# Folding fractions – explained

We saw in Folding fractions that you can fold any fraction using a method developed by Kazuo Haga, a retired biology professor from Japan. But why does this method work?

### Folding a third

As before, let's start off with folding a third. Take a square piece of paper and mark half way along top side with a small crease.

Now fold the bottom left corner to meet this halfway mark and crease the paper.

The first thing to notice is an interesting relationship between the three triangles you've created, one on the top-left, one on the top-right, and one on the bottom-left overhanging the side of the paper.

At the centre of the top edge three angles fit together to make 180 degrees. One of these is a right angle (marked with a square corner in the picture), which means that the pair of other angles (marked with the single and double lines in the picture) add to 90 degrees. Each of the angles of this pair also form part of a right-angled triangle (the top-right and top-left triangles), which means the other angle of the pair also appears in each of these right-angled triangles. And the bottom-right triangle also shares an angle with the top-right triangle. And, as it is also a right-angled triangle, it too contains the same pair of angles.

This all means that the three triangles are similar – they have the same shape. That is to say, they all have the same angles, and so, have the same ratios of lengths of their sides. We can use these similar triangles, along with Pythagoras' theorem, to fold the paper in thirds.

If we take the length of the side of our square paper to be 1, our top left triangle has one side of length 1/2, one side of unknown length which we'll call $x$, giving the other side a length of $1-x$. Then, by Pythagoras' theorem, we know that
$$x^2+\frac{1}{2}^2 = (1-x)^2.$$
Expanding this out:
$$x^2+\frac{1}{4}=1-2x+x^2$$
which, by rearranging, gives us $x=3/8$.

We can now calculate the length of the sides in the top-right triangle. This triangle has one side of length $1/2$ and another side of unknown length $y$. Because the triangles are similar we know that the ratio of the lengths of their sides must be the same. So
$$\frac{y}{\frac{1}{2}} = \frac{\frac{1}{2}}{x}.$$
And as $x=3/8$, we find that $y=2/3$. So we can construct $1/3$ by folding this length $y$ in half.

### Folding any fraction

As we saw in Folding fractions, Kazuo Haga realised his method for folding a third was even more useful.

Suppose instead of folding your bottom left corner of the paper to the point halfway along the top edge, you instead fold the bottom left corner to a point a distance of $k$ along the top edge.

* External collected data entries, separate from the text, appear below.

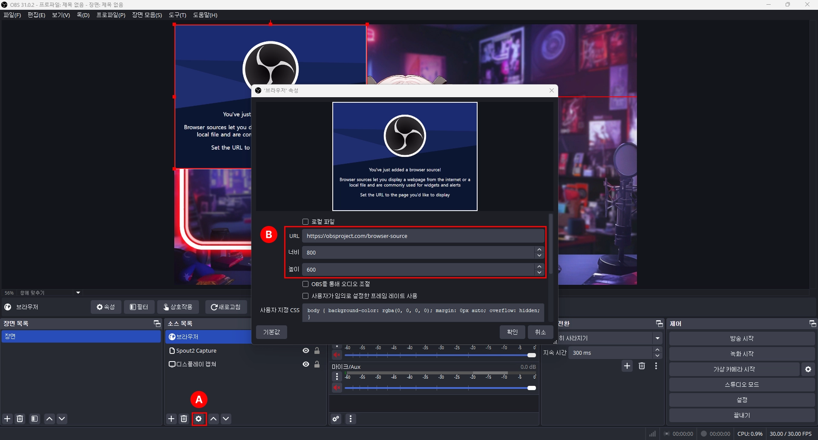
Task: Open the 도구(T) menu
Action: 177,15
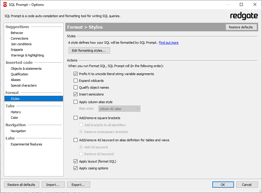Open Join conditions settings
This screenshot has width=262, height=193.
pos(21,44)
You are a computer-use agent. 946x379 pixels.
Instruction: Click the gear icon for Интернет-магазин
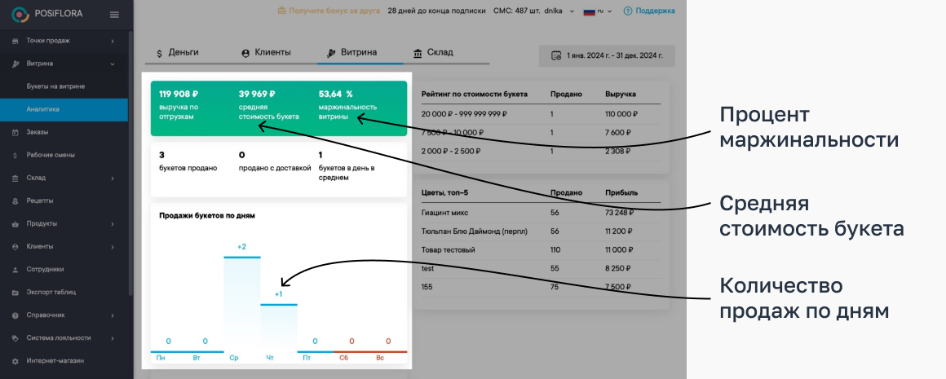[x=15, y=360]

Then, the top-left triangle has sides of length $k$, $x$ and $1-x$. Then, as above, Pythagoras' theorem tells us that:
$$x^2+k^2=(1-x)^2$$
which rearranged gives $x=(1-k^2)/2$. And by the similar triangles argument we have that
$$\frac{y}{1-k}=\frac{k}{x}.$$
If we put these two equations together we find
$$\frac{y}{1-k}=\frac{k}{(1-k^2)/2}$$
which can be rearranged as
$$y=\frac{2(1-k)k}{1-k^2}.$$
And (since $1-k^2=(1-k)(1+k)$) this can be simplified to
$$\frac{y}{2}=\frac{k}{1+k}.$$
This is known as Haga’s Theorem and it allows us to fold any fraction we would like from a square piece of paper.

We've already seen $k=1/2$ allowed us to fold $1/3$. What if we rotate the square paper and fold the bottom left corner up to a point $1/3$ along the top edge? Then we have $k=1/3$ in Haga's Theorem which means that
$$\frac{y}{2}= \frac{1/3}{4/3}=1/4.$$

So far, starting from 1/2, we've used Haga's method to fold 1/3 and then 1/4. And if we carry on repeating this method we can fold any fraction. If we start with $k$ being some number $1/N$, then
$$\frac{y}{2}=\frac{1/N}{1+1/N}=\frac{1}{N+1}.$$
By repeating Haga’s method over and over, we can construct every unit fraction (one with 1 in the numerator): folding 1/5....

... folding 1/6....

...folding 1/7...

...and so on. And then we can use these to create any multiple of these unit fractions, and so fold any rational number. Hooray for Haga!